Em si mesmo, o voto secreto se destina a garantir as ditas independência e liberdade escolha. Para os representantes, é garantia inexorável. Para os representados, deveria ser garantia de que, em determinados casos, as deliberações individuais estivessem a salvo de pressões dos seus próprios pares e do executivo; deveria resguardá-los dos pares e do poder executivo; não não povo, jamais dos seus representados.

Lamentavelmente, ocorre a invocação da célebre constatação de que, na prática, a teoria não se confirma. No caso do Congresso Nacional, tem-se verificado que, em se tratando de deliberação para cassação de mandato, o voto secreto tem servido para proteger o representante do controle e de censura pública dos representados, escudando-se na máscara do sigilo para deliberar nitidamente contra o interesse público e contra o povo.

É nesse sentido que a Constituição Federal assegura, no art. 60, dentre as cláusulas pétreas, o voto secreto. O voto secreto do povo, não dos seus representantes, que o tem exercido, quando lhe é conferido, contrariamente a sua razão histórica.

A instauração do constitucionalismo moderno propiciou a tentativa contínua de domesticação jurídica do exercício do poder, passando-se do governo dos homens para o governo das leis. Só que as leis são feitas, executadas e impostas por homens. Daí que as instituições, compostas por homens, e que se destinam a criá-las, executá-las e as impor, devem se assegurar de que os riscos do governo dos homens não se projetem sobre o governo das leis. Para evitar que as deliberações se orientem por paixões, por preconceitos, por interesses pessoais, pela vontade de poder e não pela vontade de Constituição, que materializa a vontade popular. Para afastar, como dito por Ruy Barbosa, os comensais do erário, as ratazanas do tesouro, os mercadores do parlamento.

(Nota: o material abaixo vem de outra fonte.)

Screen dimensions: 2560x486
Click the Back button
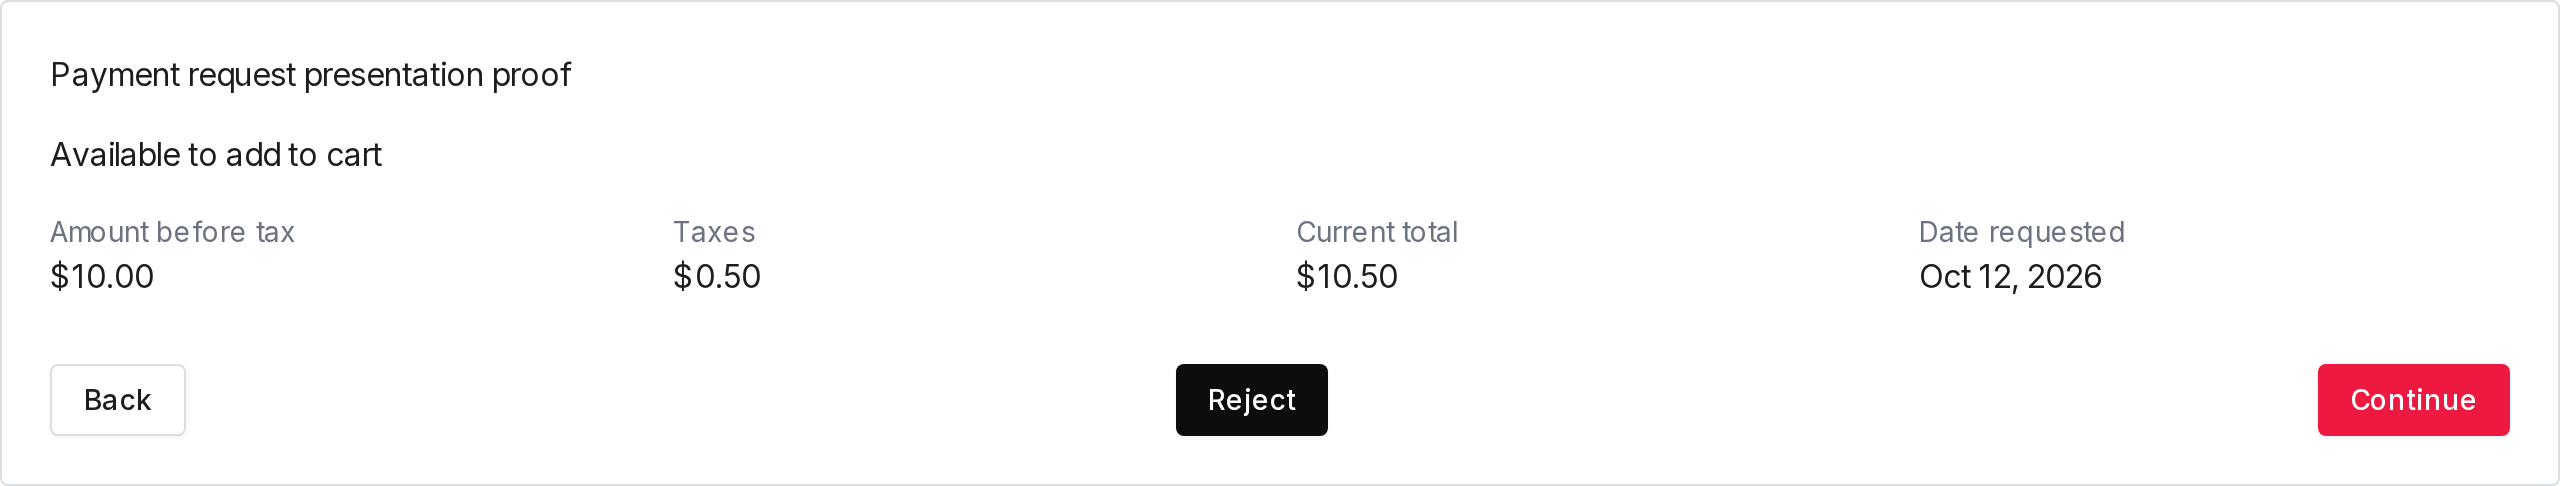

Nesse sentido, não há alternativa senão, para reforçar as medidas necessárias a resgatar parte da credibilidade do parlamento, mesmo antes da reforma política, e em atenção aos protestos populares, das ágoras virtuais e reais, em típica manifestação de ativismo popular em defesa da própria Constituição, o banimento do voto secreto nas deliberações parlamentares.

Outrossim, embora não se possa afirmar que as previsões residentes na Constituição para o voto secreto dos parlamentares seja inconstitucional, tanto pela inadmissibilidade de ocorrência de inconstitucionalidade de normas originárias, como por haver razão teórica que o justifique, deve-se reconhecer que o princípio republicano e o princípio democrático impõem cada vez mais que o sigilo seja excepcionalíssimo, não se podendo evitar a ciência do que se opera no âmbito da res publica. E no caso do legislativo, é através do voto que o parlamentar presta contas aos seus eleitores, respaldando a regra geral do voto aberto ou ostensivo.

Quanto o caráter sigiloso do voto, ao invés de garantia de desempenho destemido do mandato, leva à dúplice impunidade: evitar a cassação; evitar condenação eleitoral e política. Como não se pode trocar os parlamentares, aqueles que o utilizaram para a impunidade acreditando que o fariam impunemente, modifica-se o sistema, a fim de cercear o poder absoluto escamoteado.

O Supremo Tribunal Federal já assentara em vários precedentes, dentre os quais na ADI 4298, que a ostensividade do voto deve ser sempre prestigiada, como já deflui do próprio sistema constitucional, em face da necessidade dos eleitores saberem a quantas anda o exercício do mandato pelos eleitos.

Assim, afigura-se premente a necessidade de aprovação da Proposta de Emenda Constitucional 349/2001, mais ampla do que a Proposta de Emenda Constitucional 196/2012, visando a abolir do texto constitucional toda e qualquer previsão de voto secreto nas deliberações do Congresso Nacional. Só assim o voto secreto será restabelecido apenas a quem efetividade dele precisa para o exercício do sufragio universal. E para que seja exercido de forma livre quanto ao seu conteúdo, indevassável por quem quer que seja. Não pode mais ser indevassável para assegurar a dúplice impunidade, como vem ocorrendo.

Com tais mudanças o Congresso Nacional mostrará que não tem receio do povo, não deseja se resguadar do ativismo popular e da democracia participativa e que está auscultando o que as ruas e as redes sociais protestam.